Kit and Maddy swim around looking for an exit, with the main highway tunnel now almost completely submerged. Kit realizes that he will have to use his explosives to cause a "blowout" and rip the tunnel roof open. A mass of mud crushes Kit, and Maddy tries to pull him out. The blast forces Maddy towards the surface, but Kit gets stuck in the mud. Maddy finds a barely conscious Kit and keeps him afloat as a boat discovers them offshore. Lying on a stretcher, Kit sees Grace in the crowd and hands her George's bracelet. Maddy insists on riding with him in the ambulance; Kit agrees, but suggests on one condition: “We gotta take the bridge.”

==Production==
===Filming===
Principal photography for Daylight was conducted at Cinecittà Studios in Rome, Italy, where the majority of the tunnel sequences were filmed. Additional location shooting took place in New York City.

==Music==
Donna Summer and Bruce Roberts sang the theme song, "Whenever There Is Love". Billboard reported that R&B singers Chanté Moore and Tamia were to duet on the film's title song "Daylight," a Vassal Benford-penned "dreamy, heartfelt tune" that was set to lead the album's soundtrack. It was left unused however.

==Release==
===Home media===
Daylight was released on VHS and LaserDisc by MCA/Universal Home Video on May 20, 1997, with the LaserDisc edition featuring a digital DTS soundtrack. The film was later released on DVD on May 26, 1998. The DVD included bonus features such as the film's theatrical trailer, language selection options, and a director's commentary.

==Reception==
===Box office===
Daylight opened in 2,175 theaters across North America, earning $10 million in its opening weekend and ranking second behind 101 Dalmatians. The film went on to gross $33 million in the United States after 55 weeks of release, and earned an additional $126.2 million internationally, bringing its worldwide total to $159.2 million.

===Critical response===
On the review aggregator Rotten Tomatoes, Daylight holds an approval rating of 28% based on 46 reviews, with an average score of 5/10. The site's consensus reads: "The opening's got a great fiery explosion and Sylvester Stallone puts in another earnest, sympathetic performance, but all else in Daylight feels designed to annoy the audience into submission." Metacritic, which uses a weighted average, assigned the a score of 47 out of 100, based on 19 critics, indicating "mixed or average" reviews. Audiences surveyed by CinemaScore gave the film an average grade of "B" on an A+ to F scale.

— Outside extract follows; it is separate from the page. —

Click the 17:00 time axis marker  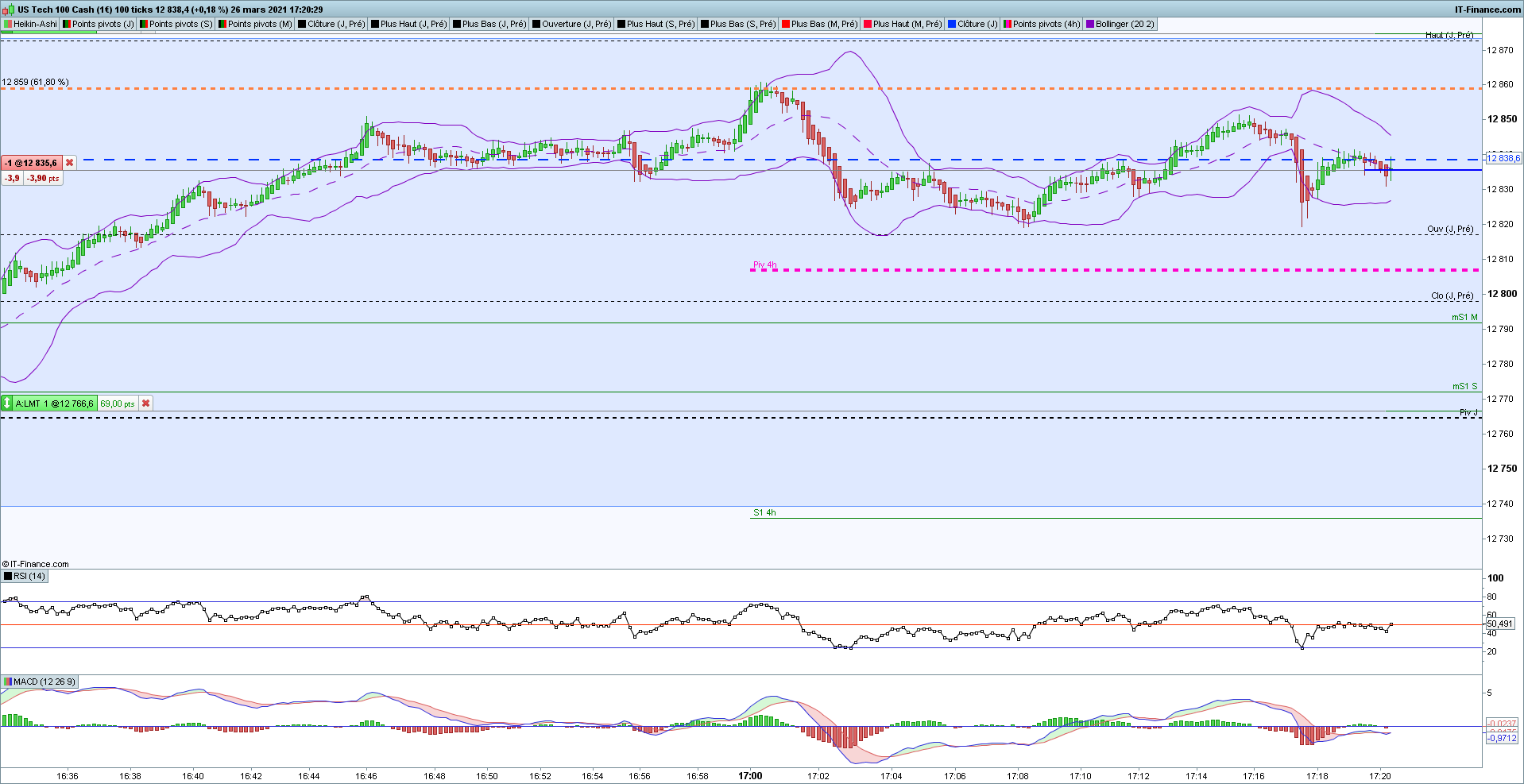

Roger Ebert gave the film 2 out of 4 stars, describing it as "the cinematic equivalent of a golden oldies station," noting its familiarity and lack of originality. Empire gave the film 4 out of 5 stars, praising its simplicity and special effects, and stating, "Daylight is great because it never tries to be any more than it is — a disaster movie with all the special-effects hoopla the '90s can bring." The film's musical score by Randy Edelman received positive mention in several reviews.

Reflecting on the film, Stallone later commented, "The premise was really good, but it didn't deliver."

===Accolades===
Daylight won a Golden Reel Award for Best Sound Editing and was nominated for the Academy Award for Best Sound Editing (Richard L. Anderson and David A. Whittaker). It also received two Golden Raspberry Award nominations: Worst Actor (Sylvester Stallone) and Worst Original Song ("Whenever There Is Love"). At the 1996 Stinkers Bad Movie Awards, Stallone was again nominated for Worst Actor.

The film is also noted for introducing the Panerai "Daylight" wristwatch line, which was created at the request of Stallone and featured prominently in the film.